Belum lagi kalau kita melihat data pertumbuhan penjualan alat-alat elektronik, gadget, maupun barang-barang kebutuhan (yang dulu masuk level) tersier, kita akan mengakui bahwa makin banyak orang dulu tak mampu, kini mampu. Ini terlihat dari data Bank Dunia yang menyatakan bahwa pada tahun lalu, jumlah kelas menengah di Indonesia sudah mencapai 134 juta orang; mereka adalah orang yang mampu melakukan pengeluaran finansial sebesar $2-$4 atau lebih, per hari. Jumlah itu sekitar 57% dari populasi Indonesia sekarang ini.

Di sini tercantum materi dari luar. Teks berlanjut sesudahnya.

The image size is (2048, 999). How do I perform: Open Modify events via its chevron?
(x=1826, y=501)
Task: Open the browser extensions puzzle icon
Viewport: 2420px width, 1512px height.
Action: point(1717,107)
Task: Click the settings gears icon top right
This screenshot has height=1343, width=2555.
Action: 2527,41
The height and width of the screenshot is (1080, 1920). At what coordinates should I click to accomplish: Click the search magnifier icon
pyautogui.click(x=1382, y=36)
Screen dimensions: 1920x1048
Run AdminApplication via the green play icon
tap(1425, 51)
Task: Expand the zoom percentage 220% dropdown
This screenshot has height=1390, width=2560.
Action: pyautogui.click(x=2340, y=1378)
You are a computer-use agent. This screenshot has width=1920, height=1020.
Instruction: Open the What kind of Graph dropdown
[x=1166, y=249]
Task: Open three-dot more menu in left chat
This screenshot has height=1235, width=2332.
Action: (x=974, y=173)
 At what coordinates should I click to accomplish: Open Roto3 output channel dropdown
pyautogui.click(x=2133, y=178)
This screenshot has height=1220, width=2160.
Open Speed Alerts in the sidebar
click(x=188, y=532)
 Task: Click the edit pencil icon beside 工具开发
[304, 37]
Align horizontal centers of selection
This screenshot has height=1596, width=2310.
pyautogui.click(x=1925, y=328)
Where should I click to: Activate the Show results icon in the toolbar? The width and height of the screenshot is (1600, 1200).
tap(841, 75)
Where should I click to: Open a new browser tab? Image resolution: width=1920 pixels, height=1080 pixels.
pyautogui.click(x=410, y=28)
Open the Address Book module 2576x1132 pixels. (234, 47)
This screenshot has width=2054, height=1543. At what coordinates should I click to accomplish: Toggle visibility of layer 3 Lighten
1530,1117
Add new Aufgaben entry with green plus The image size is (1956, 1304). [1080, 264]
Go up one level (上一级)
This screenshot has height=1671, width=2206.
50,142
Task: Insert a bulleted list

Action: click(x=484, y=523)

Sebagai perbandingan, pada 2003, jumlah kelas menengah hanya mencapai 37% dari populasi.

Kalau ditanya apakah kita sudah menjadi negara kaya, jawabannya mudah,.”belum”. Masih banyak orang yang hidup di garis kemiskinan, dan ini tentu menjadi tanggung jawab kita semua untuk membantu mengentaskan mereka dan bergabung dengan saudara-saudaranya yang lebih dulu masuk di kelas menengah.

Meski begitu, tak berarti bahwa Indonesia “tidak kaya-kaya” seperti tweet teman saya itu, dan saya rasa lebih penting ekonominya merata dibandingkan ‘kaya-kaya’. Dan, despite everything, proses ke arah itu sedang terjadi. Meski banyak dari kita yang tidak menyadarinya.